Copy every line of the data below, changing nothing.

[Text and element pointing records]
========
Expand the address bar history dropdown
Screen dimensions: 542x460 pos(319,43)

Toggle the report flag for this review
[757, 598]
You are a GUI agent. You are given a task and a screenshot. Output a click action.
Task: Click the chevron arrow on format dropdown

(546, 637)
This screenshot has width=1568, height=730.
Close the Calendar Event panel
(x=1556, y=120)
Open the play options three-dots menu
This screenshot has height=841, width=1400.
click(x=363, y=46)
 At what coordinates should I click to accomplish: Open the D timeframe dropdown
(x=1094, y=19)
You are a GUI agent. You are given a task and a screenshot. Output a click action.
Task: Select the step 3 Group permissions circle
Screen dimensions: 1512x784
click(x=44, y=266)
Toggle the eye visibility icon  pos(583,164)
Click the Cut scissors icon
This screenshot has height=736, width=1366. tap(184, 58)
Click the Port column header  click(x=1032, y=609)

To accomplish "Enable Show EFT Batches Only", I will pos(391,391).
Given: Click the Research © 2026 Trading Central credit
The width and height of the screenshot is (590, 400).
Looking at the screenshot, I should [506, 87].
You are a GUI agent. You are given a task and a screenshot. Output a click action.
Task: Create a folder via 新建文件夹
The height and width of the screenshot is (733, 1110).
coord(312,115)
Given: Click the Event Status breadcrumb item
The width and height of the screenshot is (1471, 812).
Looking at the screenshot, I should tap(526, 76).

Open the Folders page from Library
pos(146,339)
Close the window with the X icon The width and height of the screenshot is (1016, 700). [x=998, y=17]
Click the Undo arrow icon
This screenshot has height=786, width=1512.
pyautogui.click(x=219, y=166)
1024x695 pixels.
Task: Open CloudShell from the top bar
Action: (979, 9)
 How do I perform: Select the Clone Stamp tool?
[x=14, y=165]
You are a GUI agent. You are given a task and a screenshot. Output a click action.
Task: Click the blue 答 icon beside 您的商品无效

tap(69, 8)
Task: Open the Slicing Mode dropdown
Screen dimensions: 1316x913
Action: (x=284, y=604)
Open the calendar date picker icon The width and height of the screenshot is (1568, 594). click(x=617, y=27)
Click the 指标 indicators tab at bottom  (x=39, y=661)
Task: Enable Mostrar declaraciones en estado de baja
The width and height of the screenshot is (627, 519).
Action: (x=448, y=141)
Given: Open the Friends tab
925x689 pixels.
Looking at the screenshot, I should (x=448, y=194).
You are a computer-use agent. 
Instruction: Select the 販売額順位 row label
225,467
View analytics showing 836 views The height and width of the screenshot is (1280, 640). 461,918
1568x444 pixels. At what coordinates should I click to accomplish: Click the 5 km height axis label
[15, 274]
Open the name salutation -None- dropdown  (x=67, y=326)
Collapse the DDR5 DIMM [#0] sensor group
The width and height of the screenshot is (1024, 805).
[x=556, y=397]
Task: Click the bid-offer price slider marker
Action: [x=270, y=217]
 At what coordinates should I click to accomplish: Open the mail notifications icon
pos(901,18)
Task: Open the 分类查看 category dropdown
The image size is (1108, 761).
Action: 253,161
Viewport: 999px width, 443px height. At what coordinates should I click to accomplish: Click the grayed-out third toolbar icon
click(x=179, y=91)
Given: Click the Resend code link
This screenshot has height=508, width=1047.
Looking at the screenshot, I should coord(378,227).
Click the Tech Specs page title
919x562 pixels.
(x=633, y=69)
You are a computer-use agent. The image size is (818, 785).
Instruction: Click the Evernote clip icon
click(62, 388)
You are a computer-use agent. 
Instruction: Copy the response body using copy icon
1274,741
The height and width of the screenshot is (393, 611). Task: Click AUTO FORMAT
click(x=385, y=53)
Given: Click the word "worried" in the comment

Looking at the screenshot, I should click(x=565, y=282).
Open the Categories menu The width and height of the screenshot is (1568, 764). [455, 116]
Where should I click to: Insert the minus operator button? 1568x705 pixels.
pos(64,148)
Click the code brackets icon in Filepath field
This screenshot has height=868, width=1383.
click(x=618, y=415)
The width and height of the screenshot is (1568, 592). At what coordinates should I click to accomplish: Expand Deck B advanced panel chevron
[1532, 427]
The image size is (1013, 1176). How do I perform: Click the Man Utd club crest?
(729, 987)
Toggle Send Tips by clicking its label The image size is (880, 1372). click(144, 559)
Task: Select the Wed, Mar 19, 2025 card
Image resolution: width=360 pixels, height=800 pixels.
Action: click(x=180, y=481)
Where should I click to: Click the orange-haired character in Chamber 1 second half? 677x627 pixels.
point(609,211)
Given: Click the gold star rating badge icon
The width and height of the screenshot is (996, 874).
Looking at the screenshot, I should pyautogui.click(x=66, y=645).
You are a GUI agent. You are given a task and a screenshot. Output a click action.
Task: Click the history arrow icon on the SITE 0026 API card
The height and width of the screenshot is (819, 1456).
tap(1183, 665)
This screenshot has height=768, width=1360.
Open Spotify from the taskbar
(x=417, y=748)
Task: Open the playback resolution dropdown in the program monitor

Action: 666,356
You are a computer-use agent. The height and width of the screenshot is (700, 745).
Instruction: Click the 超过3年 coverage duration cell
========
- Output of the exercise:
Expand the address bar history dropdown
Screen dimensions: 542x460 pos(319,43)

Toggle the report flag for this review
[757, 598]
You are a GUI agent. You are given a task and a screenshot. Output a click action.
Task: Click the chevron arrow on format dropdown

(546, 637)
This screenshot has width=1568, height=730.
Close the Calendar Event panel
(x=1556, y=120)
Open the play options three-dots menu
This screenshot has height=841, width=1400.
click(x=363, y=46)
 At what coordinates should I click to accomplish: Open the D timeframe dropdown
(x=1094, y=19)
You are a GUI agent. You are given a task and a screenshot. Output a click action.
Task: Select the step 3 Group permissions circle
Screen dimensions: 1512x784
click(x=44, y=266)
Toggle the eye visibility icon  pos(583,164)
Click the Cut scissors icon
This screenshot has height=736, width=1366. tap(184, 58)
Click the Port column header  click(x=1032, y=609)

To accomplish "Enable Show EFT Batches Only", I will pos(391,391).
Given: Click the Research © 2026 Trading Central credit
The width and height of the screenshot is (590, 400).
Looking at the screenshot, I should [506, 87].
You are a GUI agent. You are given a task and a screenshot. Output a click action.
Task: Create a folder via 新建文件夹
The height and width of the screenshot is (733, 1110).
coord(312,115)
Given: Click the Event Status breadcrumb item
The width and height of the screenshot is (1471, 812).
Looking at the screenshot, I should tap(526, 76).

Open the Folders page from Library
pos(146,339)
Close the window with the X icon The width and height of the screenshot is (1016, 700). [x=998, y=17]
Click the Undo arrow icon
This screenshot has height=786, width=1512.
pyautogui.click(x=219, y=166)
1024x695 pixels.
Task: Open CloudShell from the top bar
Action: (979, 9)
 How do I perform: Select the Clone Stamp tool?
[x=14, y=165]
You are a GUI agent. You are given a task and a screenshot. Output a click action.
Task: Click the blue 答 icon beside 您的商品无效

tap(69, 8)
Task: Open the Slicing Mode dropdown
Screen dimensions: 1316x913
Action: (x=284, y=604)
Open the calendar date picker icon The width and height of the screenshot is (1568, 594). click(x=617, y=27)
Click the 指标 indicators tab at bottom  (x=39, y=661)
Task: Enable Mostrar declaraciones en estado de baja
The width and height of the screenshot is (627, 519).
Action: (x=448, y=141)
Given: Open the Friends tab
925x689 pixels.
Looking at the screenshot, I should (x=448, y=194).
You are a computer-use agent. 
Instruction: Select the 販売額順位 row label
225,467
View analytics showing 836 views The height and width of the screenshot is (1280, 640). 461,918
1568x444 pixels. At what coordinates should I click to accomplish: Click the 5 km height axis label
[15, 274]
Open the name salutation -None- dropdown  (x=67, y=326)
Collapse the DDR5 DIMM [#0] sensor group
The width and height of the screenshot is (1024, 805).
[x=556, y=397]
Task: Click the bid-offer price slider marker
Action: [x=270, y=217]
 At what coordinates should I click to accomplish: Open the mail notifications icon
pos(901,18)
Task: Open the 分类查看 category dropdown
The image size is (1108, 761).
Action: 253,161
Viewport: 999px width, 443px height. At what coordinates should I click to accomplish: Click the grayed-out third toolbar icon
click(x=179, y=91)
Given: Click the Resend code link
This screenshot has height=508, width=1047.
Looking at the screenshot, I should coord(378,227).
Click the Tech Specs page title
919x562 pixels.
(x=633, y=69)
You are a computer-use agent. The image size is (818, 785).
Instruction: Click the Evernote clip icon
click(62, 388)
You are a computer-use agent. 
Instruction: Copy the response body using copy icon
1274,741
The height and width of the screenshot is (393, 611). Task: Click AUTO FORMAT
click(x=385, y=53)
Given: Click the word "worried" in the comment

Looking at the screenshot, I should click(x=565, y=282).
Open the Categories menu The width and height of the screenshot is (1568, 764). [455, 116]
Where should I click to: Insert the minus operator button? 1568x705 pixels.
pos(64,148)
Click the code brackets icon in Filepath field
This screenshot has height=868, width=1383.
click(x=618, y=415)
The width and height of the screenshot is (1568, 592). At what coordinates should I click to accomplish: Expand Deck B advanced panel chevron
[1532, 427]
The image size is (1013, 1176). How do I perform: Click the Man Utd club crest?
(729, 987)
Toggle Send Tips by clicking its label The image size is (880, 1372). click(144, 559)
Task: Select the Wed, Mar 19, 2025 card
Image resolution: width=360 pixels, height=800 pixels.
Action: click(x=180, y=481)
Where should I click to: Click the orange-haired character in Chamber 1 second half? 677x627 pixels.
point(609,211)
Given: Click the gold star rating badge icon
The width and height of the screenshot is (996, 874).
Looking at the screenshot, I should pyautogui.click(x=66, y=645).
You are a GUI agent. You are given a task and a screenshot. Output a click action.
Task: Click the history arrow icon on the SITE 0026 API card
The height and width of the screenshot is (819, 1456).
tap(1183, 665)
This screenshot has height=768, width=1360.
Open Spotify from the taskbar
(x=417, y=748)
Task: Open the playback resolution dropdown in the program monitor

Action: 666,356
You are a computer-use agent. The height and width of the screenshot is (700, 745).
Instruction: Click the 超过3年 coverage duration cell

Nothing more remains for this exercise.